── Extracted material

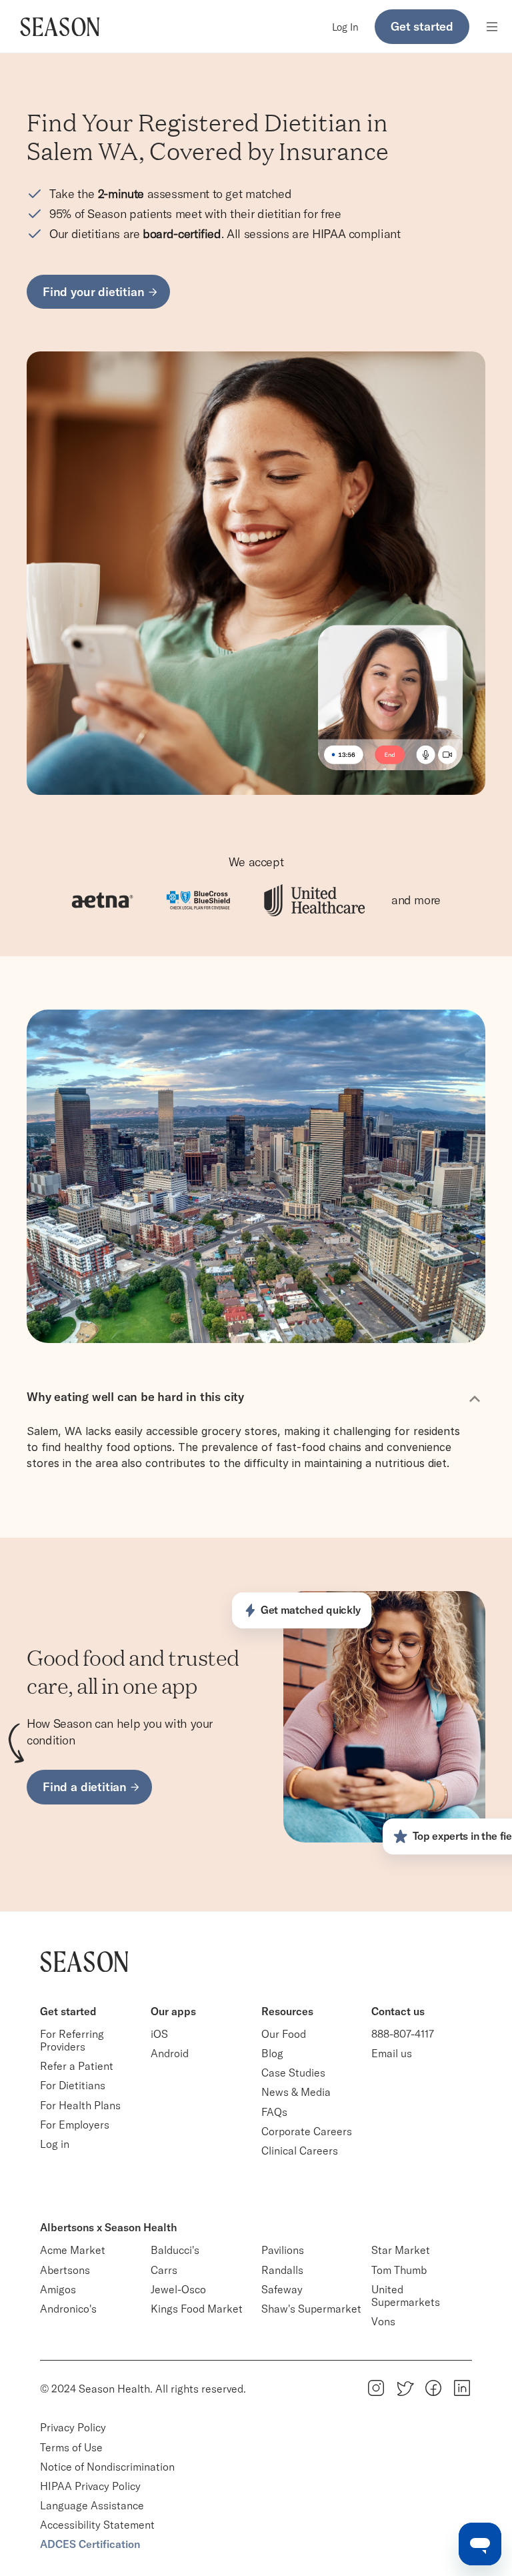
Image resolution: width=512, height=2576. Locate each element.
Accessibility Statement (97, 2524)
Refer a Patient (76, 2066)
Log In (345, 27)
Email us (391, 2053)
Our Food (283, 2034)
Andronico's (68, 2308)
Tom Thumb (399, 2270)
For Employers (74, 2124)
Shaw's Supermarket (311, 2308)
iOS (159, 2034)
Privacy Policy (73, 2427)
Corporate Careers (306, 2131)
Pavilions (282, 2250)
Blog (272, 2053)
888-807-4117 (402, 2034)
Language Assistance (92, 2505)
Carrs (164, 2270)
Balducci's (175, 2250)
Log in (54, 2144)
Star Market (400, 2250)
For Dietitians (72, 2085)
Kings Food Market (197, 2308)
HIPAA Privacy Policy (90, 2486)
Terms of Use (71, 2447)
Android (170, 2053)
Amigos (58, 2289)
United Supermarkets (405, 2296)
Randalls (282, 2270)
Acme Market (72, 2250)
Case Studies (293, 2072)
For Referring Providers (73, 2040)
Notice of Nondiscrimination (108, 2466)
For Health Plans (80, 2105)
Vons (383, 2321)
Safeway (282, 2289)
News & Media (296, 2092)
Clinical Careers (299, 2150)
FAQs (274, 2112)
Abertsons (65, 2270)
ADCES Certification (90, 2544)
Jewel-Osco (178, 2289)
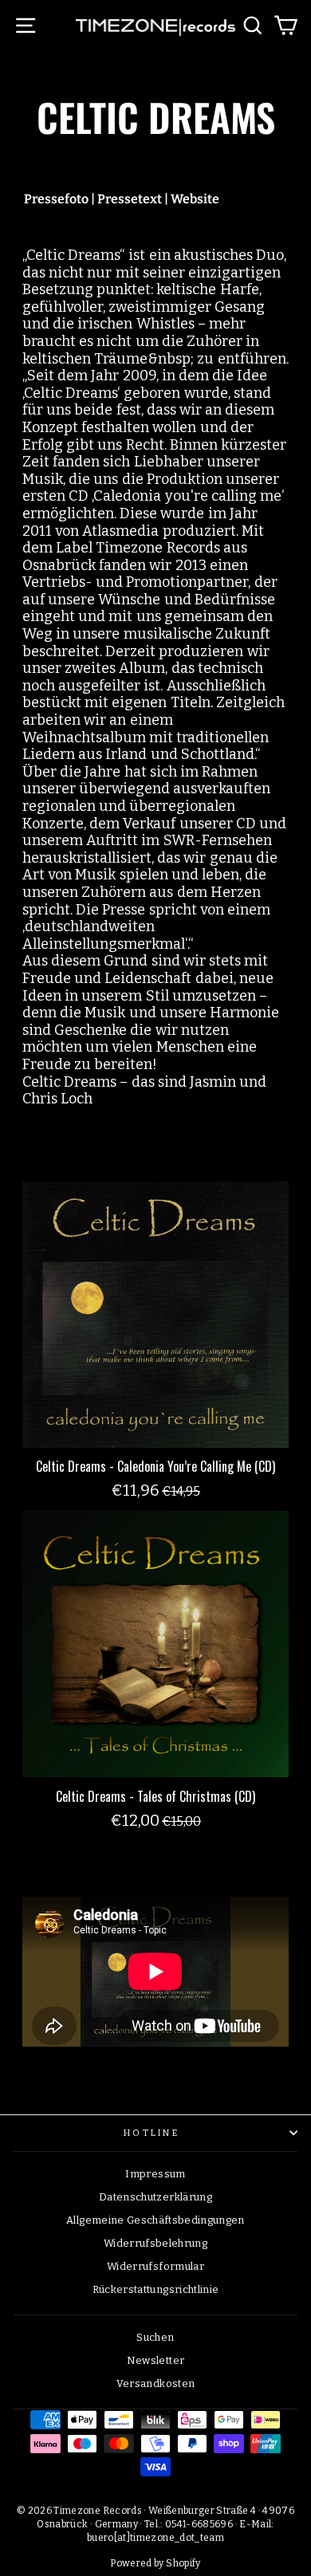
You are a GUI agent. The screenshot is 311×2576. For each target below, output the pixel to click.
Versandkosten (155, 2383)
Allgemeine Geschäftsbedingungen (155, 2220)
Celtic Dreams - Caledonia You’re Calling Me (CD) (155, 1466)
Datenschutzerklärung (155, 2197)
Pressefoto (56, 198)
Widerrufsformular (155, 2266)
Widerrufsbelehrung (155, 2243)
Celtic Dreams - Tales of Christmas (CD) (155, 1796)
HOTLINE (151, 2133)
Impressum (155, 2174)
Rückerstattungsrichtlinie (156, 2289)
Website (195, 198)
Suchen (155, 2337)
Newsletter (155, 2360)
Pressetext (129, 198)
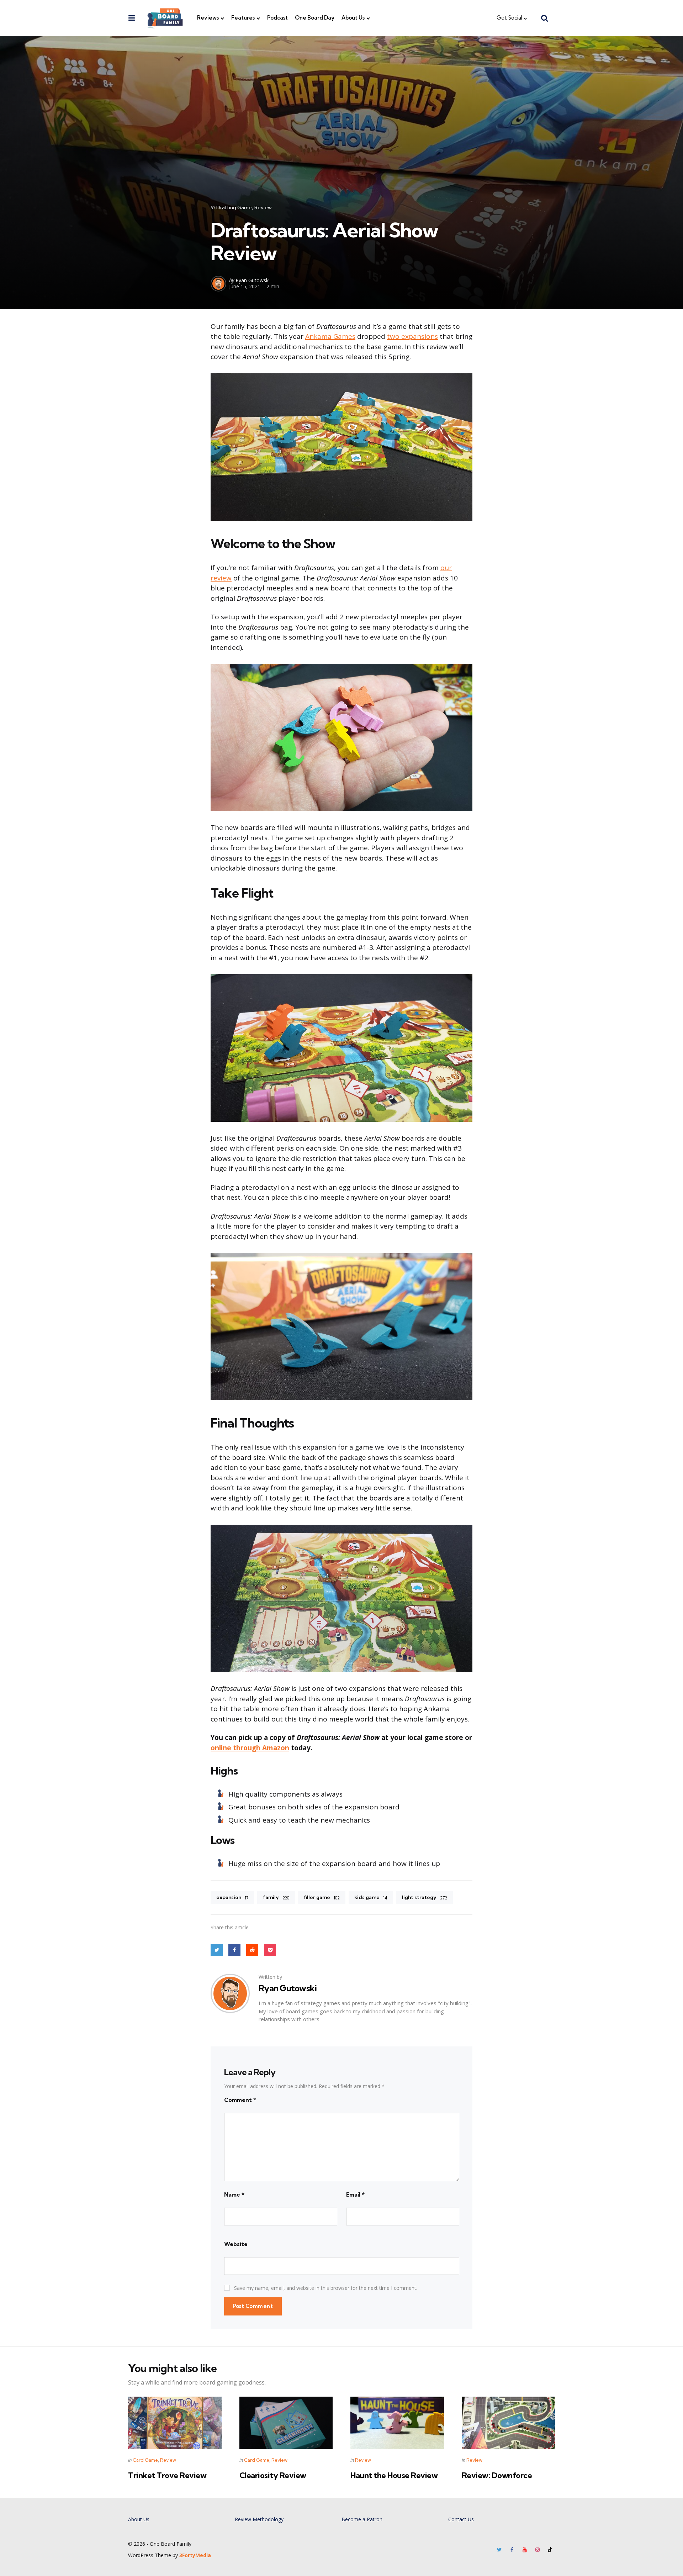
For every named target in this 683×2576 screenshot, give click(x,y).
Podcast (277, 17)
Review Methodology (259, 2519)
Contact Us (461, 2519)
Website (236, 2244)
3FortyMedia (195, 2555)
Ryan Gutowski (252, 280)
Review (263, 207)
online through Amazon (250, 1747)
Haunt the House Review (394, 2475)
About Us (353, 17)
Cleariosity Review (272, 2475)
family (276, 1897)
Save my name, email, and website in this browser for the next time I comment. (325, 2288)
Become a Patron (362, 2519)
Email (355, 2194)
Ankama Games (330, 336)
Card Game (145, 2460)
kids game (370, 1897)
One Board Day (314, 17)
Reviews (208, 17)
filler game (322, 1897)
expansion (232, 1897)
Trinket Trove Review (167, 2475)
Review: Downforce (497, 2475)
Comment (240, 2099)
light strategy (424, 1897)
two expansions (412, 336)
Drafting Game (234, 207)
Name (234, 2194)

────

**Required work**
A word-for-word copy is required of the lines above from the line with "Acme Market (72, 2250)" through the last line of the data; no other lines and no pictures belong in it.

**Expected answer**
Acme Market (72, 2250)
Case Studies (293, 2072)
For Referring Providers (73, 2040)
Notice of Nondiscrimination (108, 2466)
For Health Plans (80, 2105)
Vons (383, 2321)
Safeway (282, 2289)
News & Media (296, 2092)
Clinical Careers (299, 2150)
FAQs (274, 2112)
Abertsons (65, 2270)
ADCES Certification (90, 2544)
Jewel-Osco (178, 2289)
You are a GUI agent. The screenshot is 311×2576. For each target below, output the pixel to click.
Versandkosten (155, 2383)
Allgemeine Geschäftsbedingungen (155, 2220)
Celtic Dreams - Caledonia You’re Calling Me (CD) (155, 1466)
Datenschutzerklärung (155, 2197)
Pressefoto (56, 198)
Widerrufsformular (155, 2266)
Widerrufsbelehrung (155, 2243)
Celtic Dreams - Tales of Christmas (CD) (155, 1796)
HOTLINE (151, 2133)
Impressum (155, 2174)
Rückerstattungsrichtlinie (156, 2289)
Website (195, 198)
Suchen (155, 2337)
Newsletter (155, 2360)
Pressetext (129, 198)
For every named target in this 683×2576 screenshot, give click(x,y).
Podcast (277, 17)
Review Methodology (259, 2519)
Contact Us (461, 2519)
Website (236, 2244)
3FortyMedia (195, 2555)
Ryan Gutowski (252, 280)
Review (263, 207)
online through Amazon (250, 1747)
Haunt the House Review (394, 2475)
About Us (353, 17)
Cleariosity Review (272, 2475)
family (276, 1897)
Save my name, email, and website in this browser for the next time I comment. (325, 2288)
Become a Patron (362, 2519)
Email (355, 2194)
Ankama Games (330, 336)
Card Game (145, 2460)
kids game (370, 1897)
One Board Day (314, 17)
Reviews (208, 17)
filler game (322, 1897)
expansion (232, 1897)
Trinket Trove Review (167, 2475)
Review: Downforce (497, 2475)
Comment (240, 2099)
light strategy (424, 1897)
two expansions (412, 336)
Drafting Game (234, 207)
Name (234, 2194)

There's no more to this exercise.